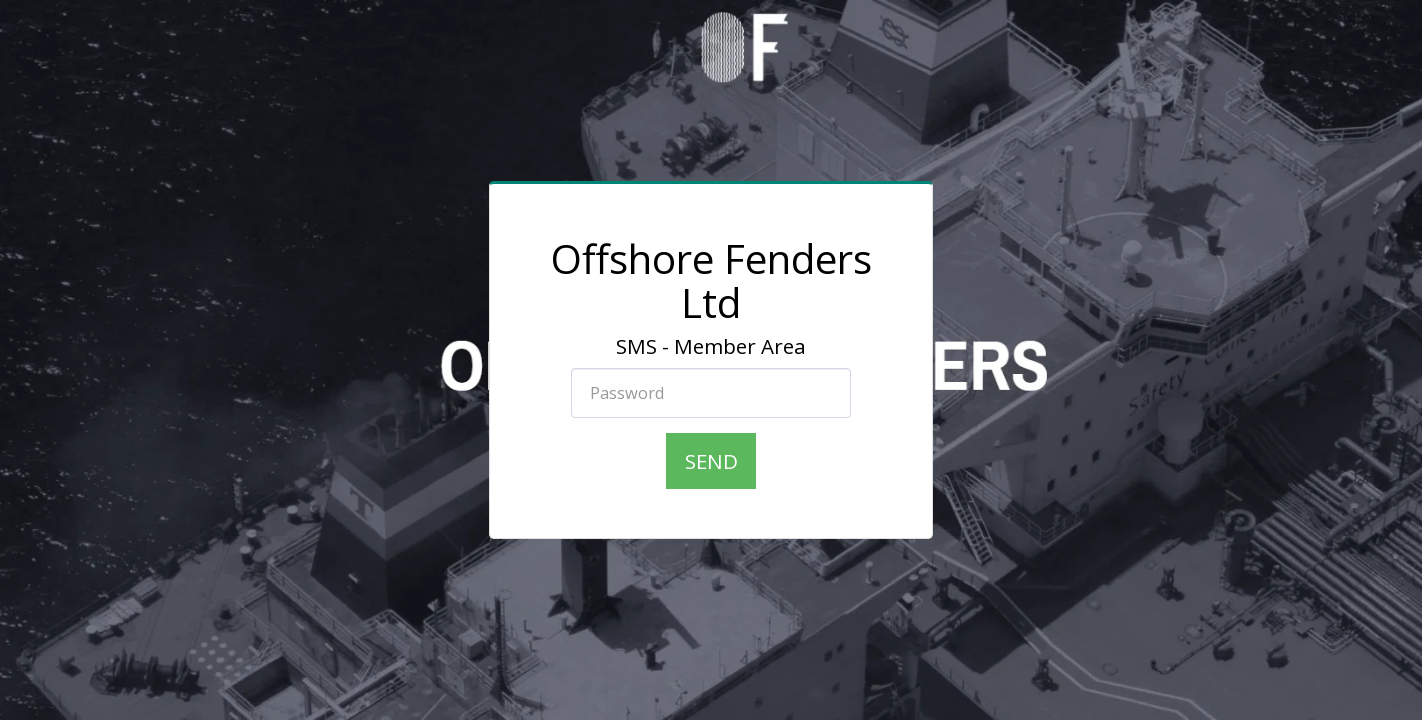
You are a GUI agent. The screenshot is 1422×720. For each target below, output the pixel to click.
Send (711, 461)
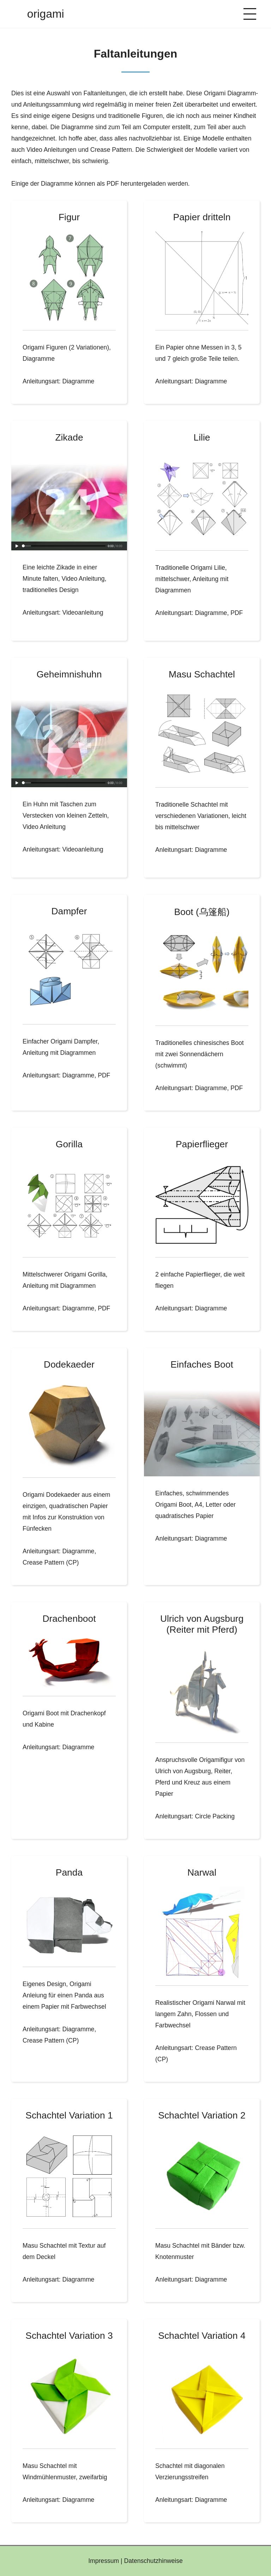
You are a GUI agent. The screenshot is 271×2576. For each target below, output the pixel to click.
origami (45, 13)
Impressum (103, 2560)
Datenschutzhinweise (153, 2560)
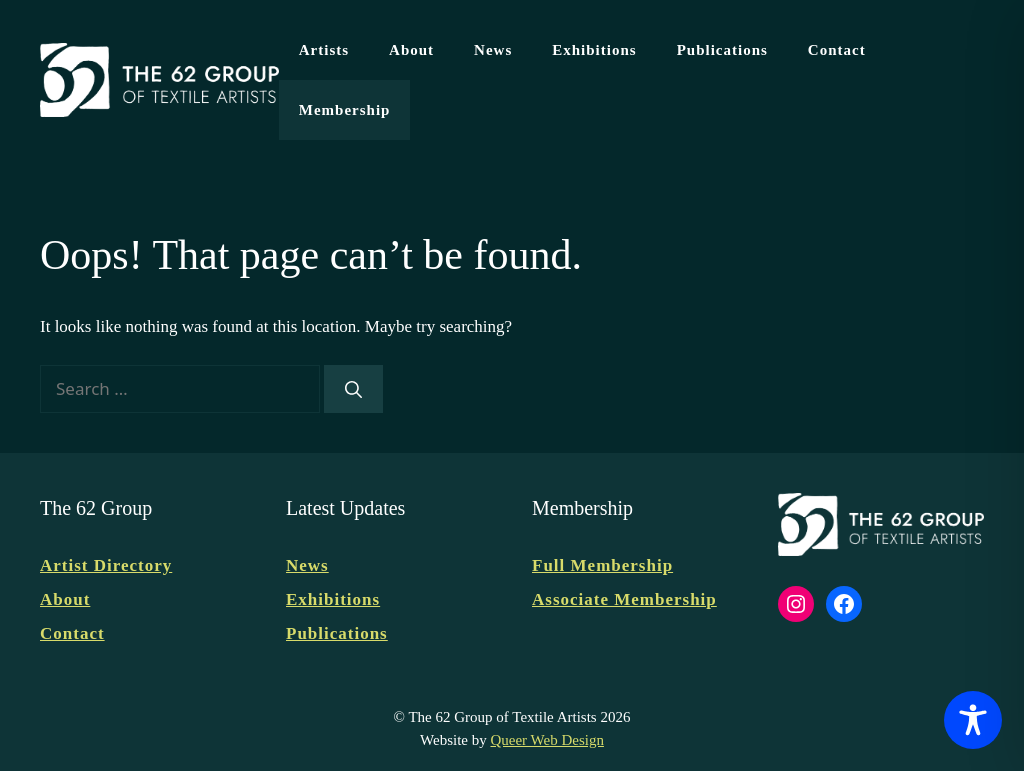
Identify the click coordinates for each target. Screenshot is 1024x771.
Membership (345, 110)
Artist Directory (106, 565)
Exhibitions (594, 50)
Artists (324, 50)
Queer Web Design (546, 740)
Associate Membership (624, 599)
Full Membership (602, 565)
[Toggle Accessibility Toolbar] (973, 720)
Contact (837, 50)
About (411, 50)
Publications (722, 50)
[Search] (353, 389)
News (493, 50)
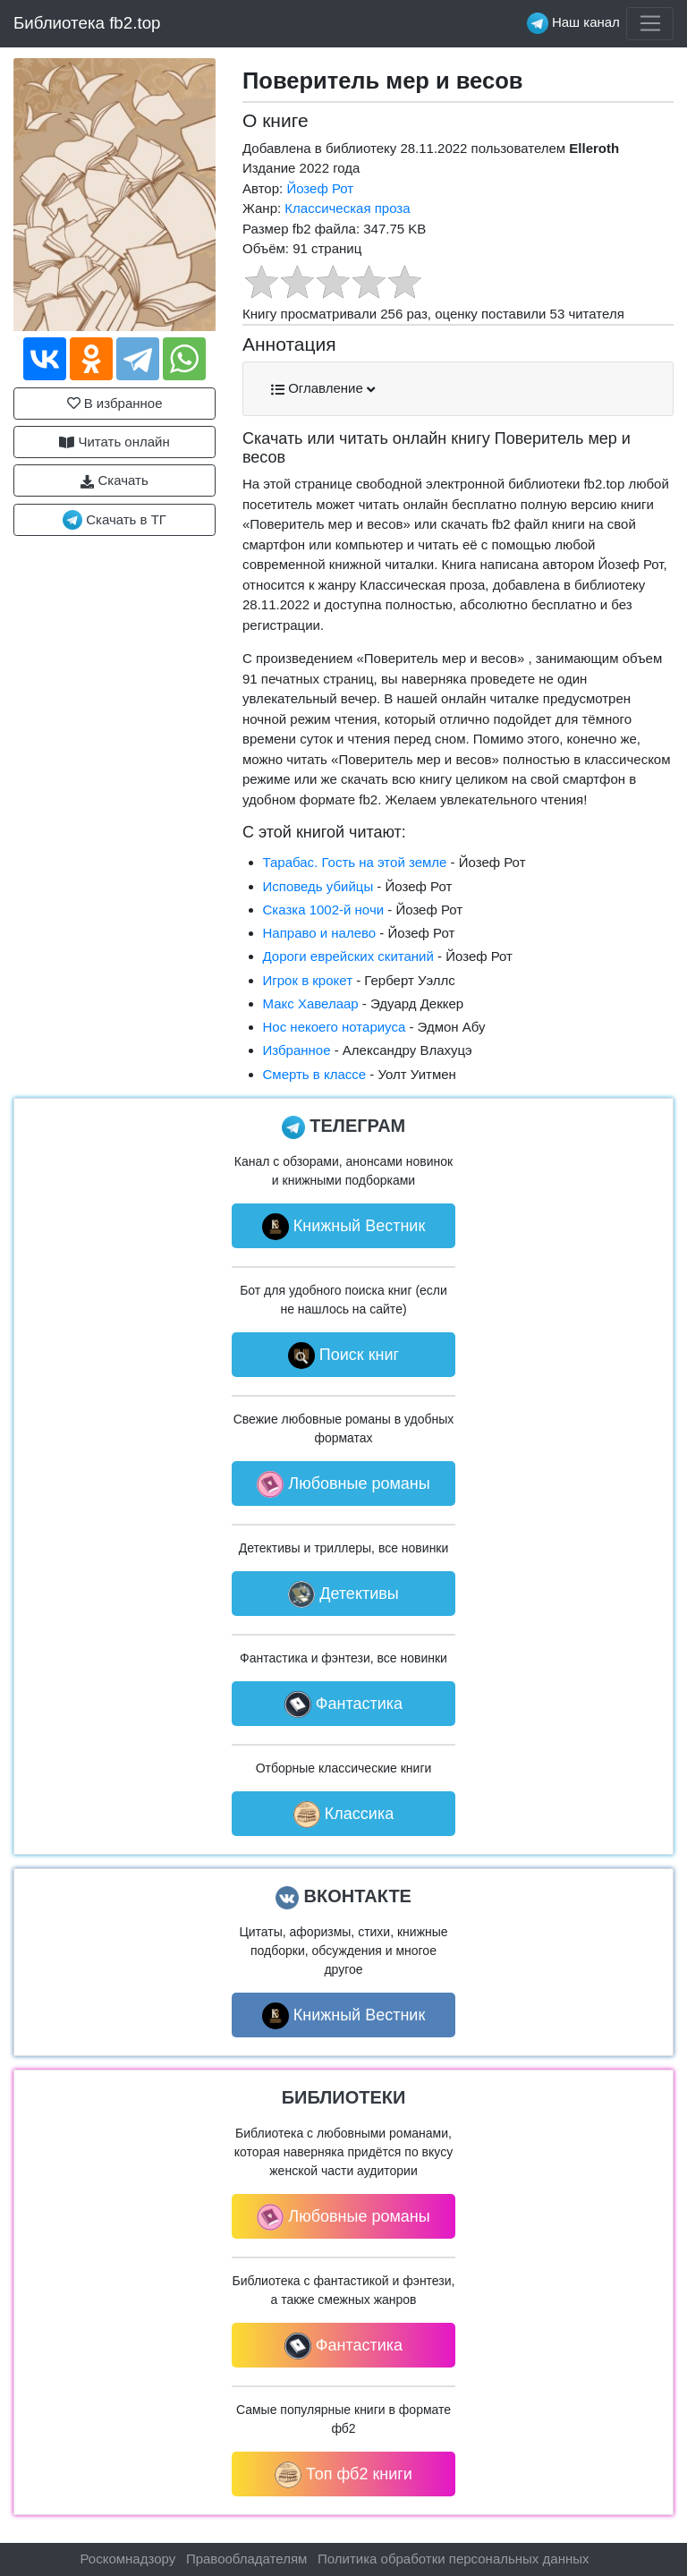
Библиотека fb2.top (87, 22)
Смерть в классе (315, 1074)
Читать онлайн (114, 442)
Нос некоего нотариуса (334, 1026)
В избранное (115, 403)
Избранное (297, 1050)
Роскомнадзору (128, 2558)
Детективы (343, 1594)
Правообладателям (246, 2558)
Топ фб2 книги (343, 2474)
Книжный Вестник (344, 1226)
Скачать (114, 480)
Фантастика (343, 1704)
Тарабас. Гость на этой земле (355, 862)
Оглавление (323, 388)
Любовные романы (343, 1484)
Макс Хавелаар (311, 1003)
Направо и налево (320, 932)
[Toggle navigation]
□ □ □ □ □
Что нужно сделать:
Представьте весь список выше в виде таблицы Markdown со столбцами «№» и «Строка»: в первом укажите порядковый номер, во втором саму строку. Пустые строки и изображения в таблицу не включайте.

Полный ответ:
| № | Строка |
|---|---|
| 1 | You are a GUI agent. The screenshot is 1422×720. For each target below, output the pixel to click. |
| 2 | Send (711, 461) |
| 3 | You are a GUI agent. The screenshot is 271×2576. For each target below, output the pixel to click. |
| 4 | origami (45, 13) |
| 5 | Impressum (103, 2560) |
| 6 | Datenschutzhinweise (153, 2560) |
| 7 | Identify the click coordinates for each target. Screenshot is 1024x771. |
| 8 | Membership (345, 110) |
| 9 | Artist Directory (106, 565) |
| 10 | Exhibitions (594, 50) |
| 11 | Artists (324, 50) |
| 12 | Queer Web Design (546, 740) |
| 13 | Associate Membership (624, 599) |
| 14 | Full Membership (602, 565) |
| 15 | [Toggle Accessibility Toolbar] (973, 720) |
| 16 | Contact (837, 50) |
| 17 | About (411, 50) |
| 18 | Publications (722, 50) |
| 19 | [Search] (353, 389) |
| 20 | News (493, 50) |
| 21 | Библиотека fb2.top (87, 22) |
| 22 | Смерть в классе (315, 1074) |
| 23 | Читать онлайн (114, 442) |
| 24 | Нос некоего нотариуса (334, 1026) |
| 25 | В избранное (115, 403) |
| 26 | Избранное (297, 1050) |
| 27 | Роскомнадзору (128, 2558) |
| 28 | Детективы (343, 1594) |
| 29 | Правообладателям (246, 2558) |
| 30 | Топ фб2 книги (343, 2474) |
| 31 | Книжный Вестник (344, 1226) |
| 32 | Скачать (114, 480) |
| 33 | Фантастика (343, 1704) |
| 34 | Тарабас. Гость на этой земле (355, 862) |
| 35 | Оглавление (323, 388) |
| 36 | Любовные романы (343, 1484) |
| 37 | Макс Хавелаар (311, 1003) |
| 38 | Направо и налево (320, 932) |
| 39 | [Toggle navigation] |